**Written task**: Reproduce verbatim the records from the line containing "What do you see at coordinates (16, 63)" through the line containing "The height and width of the screenshot is (1358, 2545).", both lines included, and output nothing else.

**Source records**:
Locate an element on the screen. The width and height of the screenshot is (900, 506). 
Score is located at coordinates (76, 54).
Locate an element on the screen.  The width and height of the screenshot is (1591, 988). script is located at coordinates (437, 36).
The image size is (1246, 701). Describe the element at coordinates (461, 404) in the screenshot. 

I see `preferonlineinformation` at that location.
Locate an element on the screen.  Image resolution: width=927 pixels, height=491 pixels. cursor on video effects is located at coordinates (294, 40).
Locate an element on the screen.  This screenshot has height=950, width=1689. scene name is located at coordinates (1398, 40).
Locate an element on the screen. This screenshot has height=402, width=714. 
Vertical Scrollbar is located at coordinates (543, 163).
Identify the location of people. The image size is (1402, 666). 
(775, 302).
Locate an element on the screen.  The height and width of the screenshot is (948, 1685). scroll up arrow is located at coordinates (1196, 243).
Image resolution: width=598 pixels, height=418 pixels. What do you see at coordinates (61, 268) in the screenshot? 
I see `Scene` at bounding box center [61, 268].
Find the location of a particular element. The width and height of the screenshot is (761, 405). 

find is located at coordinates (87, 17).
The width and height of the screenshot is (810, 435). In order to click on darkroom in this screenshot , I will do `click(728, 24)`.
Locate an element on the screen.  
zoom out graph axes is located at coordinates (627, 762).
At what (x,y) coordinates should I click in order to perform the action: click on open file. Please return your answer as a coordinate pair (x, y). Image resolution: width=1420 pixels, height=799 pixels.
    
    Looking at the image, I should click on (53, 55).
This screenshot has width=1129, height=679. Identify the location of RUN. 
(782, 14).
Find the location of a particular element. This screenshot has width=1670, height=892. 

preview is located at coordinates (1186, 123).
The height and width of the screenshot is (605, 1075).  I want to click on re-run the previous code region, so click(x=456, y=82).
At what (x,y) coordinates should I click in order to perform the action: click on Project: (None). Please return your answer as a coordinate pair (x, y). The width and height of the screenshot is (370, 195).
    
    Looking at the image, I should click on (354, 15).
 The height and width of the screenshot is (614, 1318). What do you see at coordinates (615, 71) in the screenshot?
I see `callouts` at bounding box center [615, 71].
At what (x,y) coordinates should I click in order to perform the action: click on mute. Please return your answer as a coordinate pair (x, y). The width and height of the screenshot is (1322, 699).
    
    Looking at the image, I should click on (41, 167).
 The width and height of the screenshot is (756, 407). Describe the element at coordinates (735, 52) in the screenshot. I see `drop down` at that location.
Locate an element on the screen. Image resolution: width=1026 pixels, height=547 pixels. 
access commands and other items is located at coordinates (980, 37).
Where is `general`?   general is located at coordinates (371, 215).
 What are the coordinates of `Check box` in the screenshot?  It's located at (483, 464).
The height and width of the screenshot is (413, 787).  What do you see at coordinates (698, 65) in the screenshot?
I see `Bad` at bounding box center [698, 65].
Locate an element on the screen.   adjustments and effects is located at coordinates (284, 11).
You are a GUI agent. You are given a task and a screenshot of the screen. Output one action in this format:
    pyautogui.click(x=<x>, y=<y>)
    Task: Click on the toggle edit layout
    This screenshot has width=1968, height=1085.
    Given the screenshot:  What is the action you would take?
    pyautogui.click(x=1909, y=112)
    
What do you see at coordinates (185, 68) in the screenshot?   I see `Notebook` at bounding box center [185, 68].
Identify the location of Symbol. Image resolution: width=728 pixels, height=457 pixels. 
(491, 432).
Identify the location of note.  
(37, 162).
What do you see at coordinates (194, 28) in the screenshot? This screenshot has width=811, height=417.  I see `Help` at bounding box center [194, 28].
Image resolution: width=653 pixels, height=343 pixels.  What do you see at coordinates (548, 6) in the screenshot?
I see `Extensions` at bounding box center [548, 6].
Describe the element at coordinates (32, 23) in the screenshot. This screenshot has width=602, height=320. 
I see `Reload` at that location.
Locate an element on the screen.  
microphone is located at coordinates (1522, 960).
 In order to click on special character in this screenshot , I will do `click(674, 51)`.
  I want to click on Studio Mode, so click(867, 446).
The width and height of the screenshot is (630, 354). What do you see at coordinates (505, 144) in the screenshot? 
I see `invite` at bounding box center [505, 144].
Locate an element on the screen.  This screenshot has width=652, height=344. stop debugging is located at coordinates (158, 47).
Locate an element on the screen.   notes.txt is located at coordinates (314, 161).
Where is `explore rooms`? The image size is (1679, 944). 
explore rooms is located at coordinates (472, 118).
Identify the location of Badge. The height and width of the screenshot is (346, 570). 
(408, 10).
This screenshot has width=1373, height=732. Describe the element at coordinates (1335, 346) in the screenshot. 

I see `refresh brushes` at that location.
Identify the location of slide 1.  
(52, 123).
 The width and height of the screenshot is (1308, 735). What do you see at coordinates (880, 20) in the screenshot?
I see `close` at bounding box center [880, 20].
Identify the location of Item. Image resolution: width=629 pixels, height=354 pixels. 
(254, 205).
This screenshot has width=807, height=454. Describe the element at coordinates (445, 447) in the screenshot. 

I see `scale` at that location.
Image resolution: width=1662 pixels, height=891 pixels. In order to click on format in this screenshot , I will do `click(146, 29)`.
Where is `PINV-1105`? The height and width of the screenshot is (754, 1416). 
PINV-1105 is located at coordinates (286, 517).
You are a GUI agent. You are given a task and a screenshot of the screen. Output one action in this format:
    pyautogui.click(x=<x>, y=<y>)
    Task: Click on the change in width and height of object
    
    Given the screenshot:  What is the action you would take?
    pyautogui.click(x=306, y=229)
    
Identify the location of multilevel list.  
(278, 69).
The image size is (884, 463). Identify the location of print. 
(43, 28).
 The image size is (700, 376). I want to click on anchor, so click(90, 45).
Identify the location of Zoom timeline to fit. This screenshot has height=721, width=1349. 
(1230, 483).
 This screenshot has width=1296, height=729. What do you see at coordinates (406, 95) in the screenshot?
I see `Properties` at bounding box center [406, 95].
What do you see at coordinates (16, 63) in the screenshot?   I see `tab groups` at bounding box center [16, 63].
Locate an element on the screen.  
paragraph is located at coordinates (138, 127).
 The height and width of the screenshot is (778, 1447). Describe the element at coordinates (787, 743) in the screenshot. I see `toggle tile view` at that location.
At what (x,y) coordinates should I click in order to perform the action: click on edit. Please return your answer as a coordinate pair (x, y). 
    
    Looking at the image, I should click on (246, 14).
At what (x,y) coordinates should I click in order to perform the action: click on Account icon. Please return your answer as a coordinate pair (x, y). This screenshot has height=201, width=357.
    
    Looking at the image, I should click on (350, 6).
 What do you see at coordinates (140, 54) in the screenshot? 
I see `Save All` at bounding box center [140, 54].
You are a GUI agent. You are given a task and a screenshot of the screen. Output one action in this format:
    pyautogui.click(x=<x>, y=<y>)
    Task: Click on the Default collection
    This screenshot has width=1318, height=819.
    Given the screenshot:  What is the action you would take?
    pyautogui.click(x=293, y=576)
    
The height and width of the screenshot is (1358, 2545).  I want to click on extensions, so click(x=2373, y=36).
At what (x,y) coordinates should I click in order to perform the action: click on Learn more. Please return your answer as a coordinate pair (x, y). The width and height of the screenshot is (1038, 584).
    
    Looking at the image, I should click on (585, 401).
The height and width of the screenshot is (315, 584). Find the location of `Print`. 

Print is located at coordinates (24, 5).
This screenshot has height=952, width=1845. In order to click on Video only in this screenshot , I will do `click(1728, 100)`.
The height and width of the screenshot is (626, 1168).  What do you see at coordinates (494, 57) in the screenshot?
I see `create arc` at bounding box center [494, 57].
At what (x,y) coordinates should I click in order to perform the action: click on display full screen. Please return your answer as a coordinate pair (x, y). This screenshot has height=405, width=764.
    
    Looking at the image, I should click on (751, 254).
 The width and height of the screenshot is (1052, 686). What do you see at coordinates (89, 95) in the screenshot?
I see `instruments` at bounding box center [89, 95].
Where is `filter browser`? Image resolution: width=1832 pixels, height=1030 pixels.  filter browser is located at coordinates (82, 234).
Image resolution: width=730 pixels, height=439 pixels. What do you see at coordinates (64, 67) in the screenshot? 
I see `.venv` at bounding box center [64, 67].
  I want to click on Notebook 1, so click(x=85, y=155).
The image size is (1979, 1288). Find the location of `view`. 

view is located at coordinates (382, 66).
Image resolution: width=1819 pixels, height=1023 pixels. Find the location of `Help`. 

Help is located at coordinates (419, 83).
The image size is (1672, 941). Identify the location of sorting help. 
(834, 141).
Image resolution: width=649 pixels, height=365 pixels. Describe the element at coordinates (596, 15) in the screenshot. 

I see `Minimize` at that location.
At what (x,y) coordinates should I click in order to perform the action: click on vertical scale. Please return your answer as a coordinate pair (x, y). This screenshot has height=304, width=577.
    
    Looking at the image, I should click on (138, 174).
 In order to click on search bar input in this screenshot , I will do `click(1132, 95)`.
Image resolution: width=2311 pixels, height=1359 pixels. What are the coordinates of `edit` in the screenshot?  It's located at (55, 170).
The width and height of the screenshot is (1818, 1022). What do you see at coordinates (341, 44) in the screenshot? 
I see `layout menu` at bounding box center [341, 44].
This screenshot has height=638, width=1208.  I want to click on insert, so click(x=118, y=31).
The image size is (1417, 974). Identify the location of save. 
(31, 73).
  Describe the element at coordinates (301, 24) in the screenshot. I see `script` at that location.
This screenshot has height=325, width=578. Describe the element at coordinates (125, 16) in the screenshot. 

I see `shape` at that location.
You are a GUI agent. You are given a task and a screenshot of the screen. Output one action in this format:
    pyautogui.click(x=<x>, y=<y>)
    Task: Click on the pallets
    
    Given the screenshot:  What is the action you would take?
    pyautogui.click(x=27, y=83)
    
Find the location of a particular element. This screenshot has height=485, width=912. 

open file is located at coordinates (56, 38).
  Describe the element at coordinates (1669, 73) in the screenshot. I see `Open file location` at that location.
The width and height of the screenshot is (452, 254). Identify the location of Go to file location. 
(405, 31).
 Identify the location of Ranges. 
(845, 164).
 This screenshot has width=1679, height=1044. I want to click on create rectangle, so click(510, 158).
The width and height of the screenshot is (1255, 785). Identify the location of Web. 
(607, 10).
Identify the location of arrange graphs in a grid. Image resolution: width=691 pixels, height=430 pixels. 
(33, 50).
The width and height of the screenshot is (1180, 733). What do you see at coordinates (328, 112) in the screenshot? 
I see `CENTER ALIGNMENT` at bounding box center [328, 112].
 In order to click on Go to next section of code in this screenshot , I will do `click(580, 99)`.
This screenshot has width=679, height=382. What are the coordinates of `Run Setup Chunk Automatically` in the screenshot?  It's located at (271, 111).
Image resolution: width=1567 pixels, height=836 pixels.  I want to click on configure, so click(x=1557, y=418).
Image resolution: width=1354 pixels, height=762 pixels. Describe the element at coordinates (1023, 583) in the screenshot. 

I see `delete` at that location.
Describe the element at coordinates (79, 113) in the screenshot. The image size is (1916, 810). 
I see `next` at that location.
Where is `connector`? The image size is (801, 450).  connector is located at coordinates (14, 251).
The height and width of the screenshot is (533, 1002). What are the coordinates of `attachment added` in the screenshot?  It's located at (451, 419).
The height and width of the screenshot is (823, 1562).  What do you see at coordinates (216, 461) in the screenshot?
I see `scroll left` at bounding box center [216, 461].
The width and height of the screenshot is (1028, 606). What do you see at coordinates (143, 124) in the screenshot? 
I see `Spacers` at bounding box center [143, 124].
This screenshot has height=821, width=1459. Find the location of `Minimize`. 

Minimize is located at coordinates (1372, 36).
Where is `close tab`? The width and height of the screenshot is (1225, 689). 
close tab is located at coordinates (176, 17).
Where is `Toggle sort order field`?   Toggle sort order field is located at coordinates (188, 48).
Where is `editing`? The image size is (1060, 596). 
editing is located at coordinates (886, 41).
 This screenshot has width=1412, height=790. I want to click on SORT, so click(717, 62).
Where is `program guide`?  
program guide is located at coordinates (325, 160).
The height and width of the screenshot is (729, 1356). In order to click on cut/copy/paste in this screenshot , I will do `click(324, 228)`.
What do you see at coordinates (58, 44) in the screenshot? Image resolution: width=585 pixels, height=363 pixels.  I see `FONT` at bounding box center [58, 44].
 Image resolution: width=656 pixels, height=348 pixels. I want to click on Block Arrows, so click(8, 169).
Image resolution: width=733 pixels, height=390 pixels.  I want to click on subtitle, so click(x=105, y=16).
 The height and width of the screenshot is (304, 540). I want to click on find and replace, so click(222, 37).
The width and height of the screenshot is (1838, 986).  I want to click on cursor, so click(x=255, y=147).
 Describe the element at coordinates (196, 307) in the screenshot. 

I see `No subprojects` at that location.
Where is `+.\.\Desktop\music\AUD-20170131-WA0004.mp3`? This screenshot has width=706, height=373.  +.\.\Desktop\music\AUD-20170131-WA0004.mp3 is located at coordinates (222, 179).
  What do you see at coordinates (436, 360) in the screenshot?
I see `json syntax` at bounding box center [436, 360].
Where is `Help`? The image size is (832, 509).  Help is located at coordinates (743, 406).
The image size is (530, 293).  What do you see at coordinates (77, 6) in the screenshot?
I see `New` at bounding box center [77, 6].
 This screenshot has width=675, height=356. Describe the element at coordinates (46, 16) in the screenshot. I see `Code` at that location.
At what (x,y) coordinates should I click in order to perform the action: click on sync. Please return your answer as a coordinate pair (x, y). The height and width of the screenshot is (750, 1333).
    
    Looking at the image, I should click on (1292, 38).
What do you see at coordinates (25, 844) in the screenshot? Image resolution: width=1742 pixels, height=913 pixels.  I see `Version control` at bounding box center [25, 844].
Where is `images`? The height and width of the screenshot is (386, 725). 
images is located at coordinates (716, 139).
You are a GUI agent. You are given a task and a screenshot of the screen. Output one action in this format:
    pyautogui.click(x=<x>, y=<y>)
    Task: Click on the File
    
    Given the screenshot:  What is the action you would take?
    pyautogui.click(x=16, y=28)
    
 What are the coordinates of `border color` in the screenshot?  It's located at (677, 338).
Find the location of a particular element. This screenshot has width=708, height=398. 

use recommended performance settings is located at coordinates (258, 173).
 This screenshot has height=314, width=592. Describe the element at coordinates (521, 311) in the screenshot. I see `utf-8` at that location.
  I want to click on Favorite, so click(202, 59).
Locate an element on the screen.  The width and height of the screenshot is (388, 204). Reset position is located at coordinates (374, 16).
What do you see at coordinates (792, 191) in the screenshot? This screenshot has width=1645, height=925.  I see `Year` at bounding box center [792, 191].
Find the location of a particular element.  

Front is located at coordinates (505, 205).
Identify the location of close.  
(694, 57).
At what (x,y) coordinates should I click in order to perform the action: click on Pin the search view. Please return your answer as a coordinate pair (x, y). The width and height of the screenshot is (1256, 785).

**Completed task**:
What do you see at coordinates (16, 63) in the screenshot?   I see `tab groups` at bounding box center [16, 63].
Locate an element on the screen.  
paragraph is located at coordinates (138, 127).
 The height and width of the screenshot is (778, 1447). Describe the element at coordinates (787, 743) in the screenshot. I see `toggle tile view` at that location.
At what (x,y) coordinates should I click in order to perform the action: click on edit. Please return your answer as a coordinate pair (x, y). 
    
    Looking at the image, I should click on (246, 14).
At what (x,y) coordinates should I click in order to perform the action: click on Account icon. Please return your answer as a coordinate pair (x, y). This screenshot has height=201, width=357.
    
    Looking at the image, I should click on (350, 6).
 What do you see at coordinates (140, 54) in the screenshot? 
I see `Save All` at bounding box center [140, 54].
You are a GUI agent. You are given a task and a screenshot of the screen. Output one action in this format:
    pyautogui.click(x=<x>, y=<y>)
    Task: Click on the Default collection
    This screenshot has width=1318, height=819.
    Given the screenshot:  What is the action you would take?
    pyautogui.click(x=293, y=576)
    
The height and width of the screenshot is (1358, 2545).  I want to click on extensions, so click(x=2373, y=36).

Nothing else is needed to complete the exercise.